● Provided text:
It's nothing short of suicidal trying to be pushy when you've got all sorts of different types of vehicles coming from all directions and wanting to change lanes ready for the next set of lights where they may be turning off. Unrealistic expectations of average speeds and journey times don't help. I base getting around anywhere in London on an average of about 10 mph, and no more. Sometimes I can better that without taking chances but most times when you factor in the stopping and starting and holding back so you don't get taken out by 40ft artic trailer or a cement mixer on a corner, the average will rarely break into double digits.


----------



## Sittingduck (6 Nov 2021)

What a crock


----------



## ianrauk (6 Nov 2021)

SkipdiverJohn said:


> Riding on a decent stretch of clear road with good visibility is a very different thing to mixing it up with heavy traffic flows where you've got multiple traffic lanes and multiple traffic light junctions or roundabouts all closely spaced together.
> It's nothing short of suicidal trying to be pushy when you've got all sorts of different types of vehicles coming from all directions and wanting to change lanes ready for the next set of lights where they may be turning off. Unrealistic expectations of average speeds and journey times don't help. I base getting around anywhere in London on an average of about 10 mph, and no more. Sometimes I can better that without taking chances but most times when you factor in the stopping and starting and holding back so you don't get taken out by 40ft artic trailer or a cement mixer on a corner, the average will rarely break into double digits.


As a London commuter since the 80's, I agree with Mr @Sittingduck, A crock. Complete nonsense.


----------



## RoubaixCube (6 Nov 2021)

SkipdiverJohn said:


> I base getting around anywhere in London on an average of about 10 mph, and no more



This is very much the case if youre in a big motorised vehicle. However I average 15-16mph around london but others will probably be much faster. I think i started commuting on a bicycle in late 2014 or 2015 and im still doing it. Cycling is definitely the best way and the fastest way (so long you got the stamina) to get around london if you dont mind the weather and getting a bit sweaty.

Its not the absolute hell you describe it to be.


----------



## cougie uk (6 Nov 2021)

RoubaixCube said:


> This is very much the case if youre in a big motorised vehicle. However I average 15-16mph around london but others will probably be much faster. I think i started commuting on a bicycle in late 2014 or 2015 and im still doing it. Cycling is definitely the best way and the fastest way (so long you got the stamina) to get around london if you dont mind the weather and getting a bit sweaty.
> 
> Its not the absolute hell you describe it to be.



Is that your moving average or distance/time ? 
A mate of mine has autopause on his Garmin so it only records above a certain speed. As a result he was doing the same rides as me but always finishing with a higher average.

[Records taken from a collection]
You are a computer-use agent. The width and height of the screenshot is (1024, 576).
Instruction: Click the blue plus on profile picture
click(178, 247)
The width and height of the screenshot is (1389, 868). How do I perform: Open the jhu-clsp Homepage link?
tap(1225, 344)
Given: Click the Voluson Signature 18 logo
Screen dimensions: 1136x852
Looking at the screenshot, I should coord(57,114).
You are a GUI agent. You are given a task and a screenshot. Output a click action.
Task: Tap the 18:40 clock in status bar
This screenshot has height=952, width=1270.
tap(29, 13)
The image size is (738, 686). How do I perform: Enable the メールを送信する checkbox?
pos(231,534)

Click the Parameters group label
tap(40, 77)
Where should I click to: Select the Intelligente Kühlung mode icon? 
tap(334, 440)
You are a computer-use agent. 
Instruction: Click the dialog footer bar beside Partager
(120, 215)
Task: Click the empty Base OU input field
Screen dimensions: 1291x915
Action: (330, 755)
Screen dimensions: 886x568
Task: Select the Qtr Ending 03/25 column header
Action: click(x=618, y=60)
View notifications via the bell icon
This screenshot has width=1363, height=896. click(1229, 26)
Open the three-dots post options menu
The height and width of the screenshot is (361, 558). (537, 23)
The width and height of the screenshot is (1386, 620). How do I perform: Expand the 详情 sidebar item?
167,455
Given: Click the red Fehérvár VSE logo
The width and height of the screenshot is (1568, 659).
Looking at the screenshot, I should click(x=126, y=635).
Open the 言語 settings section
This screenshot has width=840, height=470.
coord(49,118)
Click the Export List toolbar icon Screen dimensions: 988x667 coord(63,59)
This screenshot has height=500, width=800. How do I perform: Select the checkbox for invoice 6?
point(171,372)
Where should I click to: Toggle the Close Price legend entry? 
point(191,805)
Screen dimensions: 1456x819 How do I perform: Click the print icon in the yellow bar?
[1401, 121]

● Exercise directions:
Resume the forum thread on average riding speeds in London, carrying on from its final sentence.

● Result:
----------



## RoubaixCube (6 Nov 2021)

cougie uk said:


> Is that your moving average or distance/time ?
> A mate of mine has autopause on his Garmin so it only records above a certain speed. As a result he was doing the same rides as me but always finishing with a higher average.



my _average moving speed_ is 15-16mph. My _average_ is 14mph. top speed 23-25mph - depending on the conditions. _Total ride time_ - 1hr8mins. _Total moving time_ - 1:02:49 

The lost minutes is where i get stuck at traffic lights. And yes, i use the autopause feature too.


----------



## I like Skol (6 Nov 2021)

SkipdiverJohn said:


> Cyclists shouldn't be riding fast in busy urban conditions - simple as that. The ones that do are reckless idiots and sooner or later they'll end up having a coming together with another cyclist, a scooter, a pedestrian, going over the bonnet of a car or ending up under a truck.
> I've witnessed loads of incidents over the years that simply wouldn't have happened if the rider had been taking it easy as they would have had more reaction time and wouldn't have been pushing their luck in the first place trying to squeeze through small gaps and overtake buses that had started to pull out from a stop.


You been drinking early today Skippy?

The most absolute time that I feel safe on the road and I am most unlikely to have any 'incidents' with fellow road users is when I am maintaining pace with the traffic and fitting in with the flow.

Maybe this is just me who is an ingrained motorist as well as a Lifetime cyclist?


----------



## Solocle (8 Nov 2021)

I like Skol said:


> You been drinking early today Skippy?
> 
> The most absolute time that I feel safe on the road and I am most unlikely to have any 'incidents' with fellow road users is when I am maintaining pace with the traffic and fitting in with the flow.
> 
> Maybe this is just me who is an ingrained motorist as well as a Lifetime cyclist?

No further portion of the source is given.